» **ASSIGNMENT**: From the line that contains "Open the Meine Kontoprofile dropdown" through the closing line of the entries, write out each line exactly; pictures stay out.

» **Stored data entries**:
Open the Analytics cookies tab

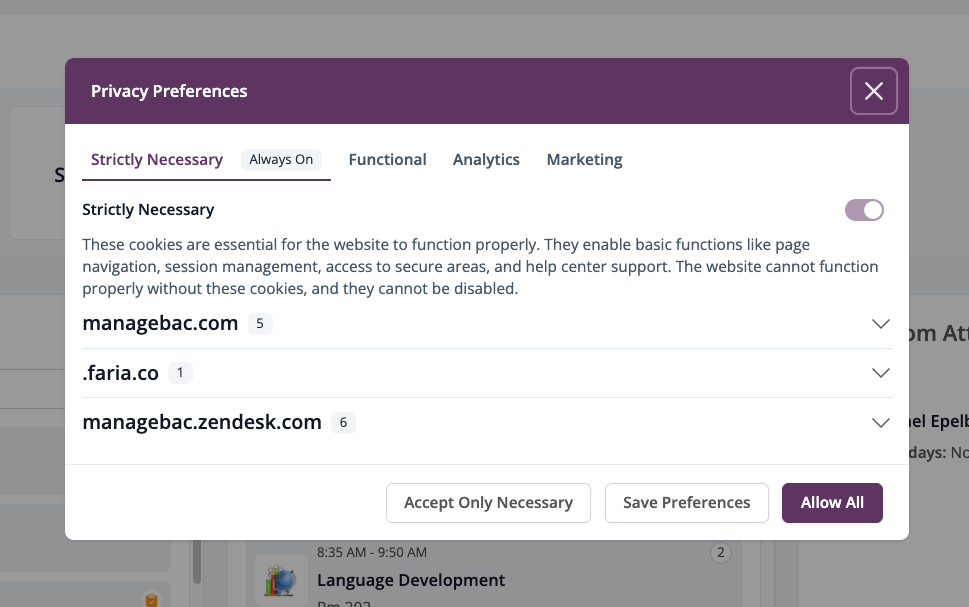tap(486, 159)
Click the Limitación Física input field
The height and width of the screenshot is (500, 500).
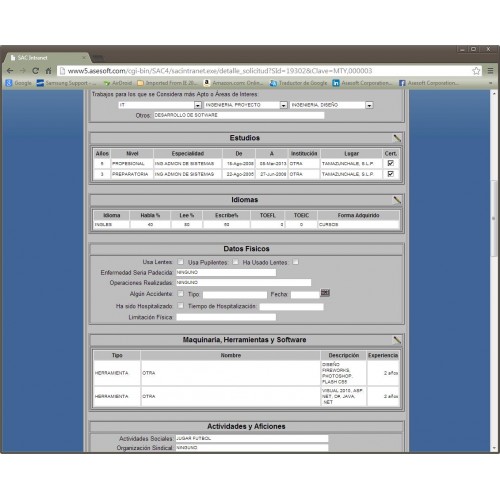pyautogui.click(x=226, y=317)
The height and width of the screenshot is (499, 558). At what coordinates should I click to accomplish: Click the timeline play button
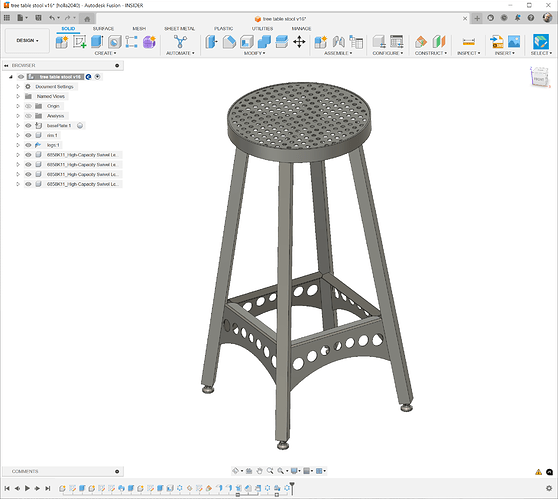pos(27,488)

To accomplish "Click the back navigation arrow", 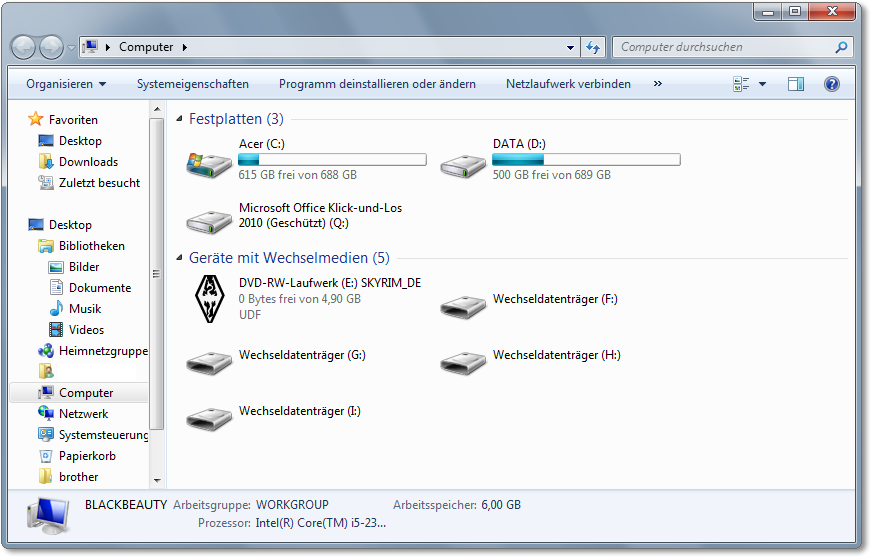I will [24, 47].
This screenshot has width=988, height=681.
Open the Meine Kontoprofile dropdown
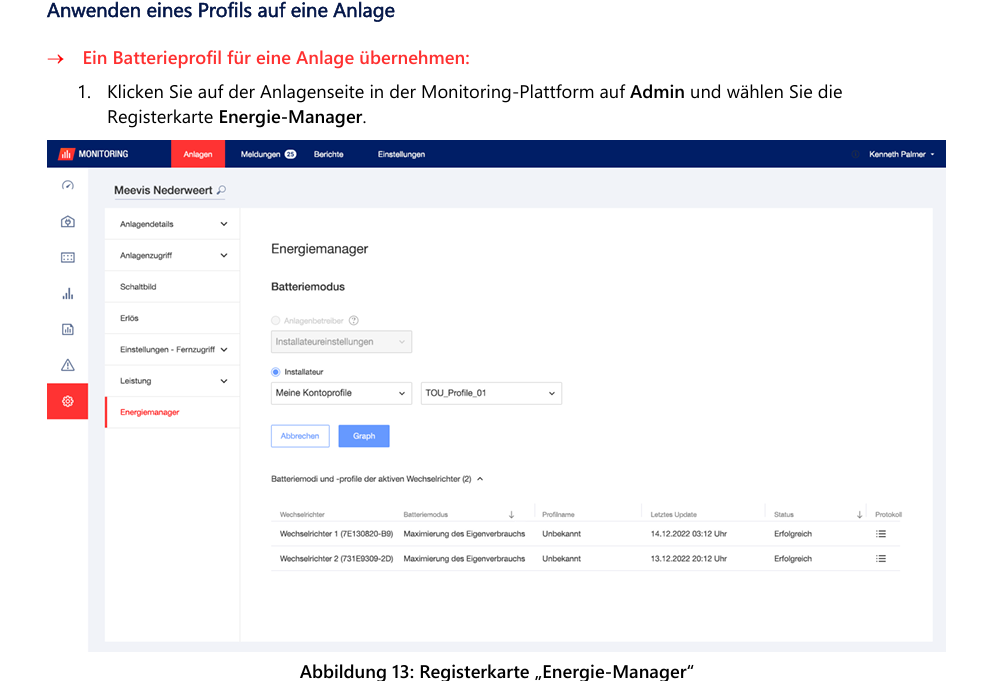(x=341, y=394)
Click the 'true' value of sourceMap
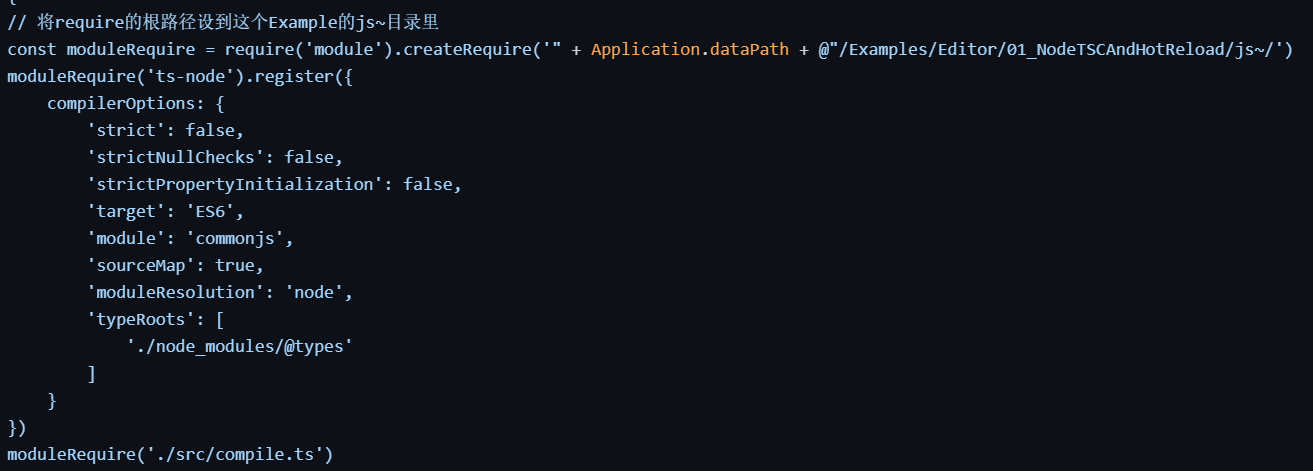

» **RESPONSE AREA**:
Open the Meine Kontoprofile dropdown
(x=341, y=394)
Click the 'true' value of sourceMap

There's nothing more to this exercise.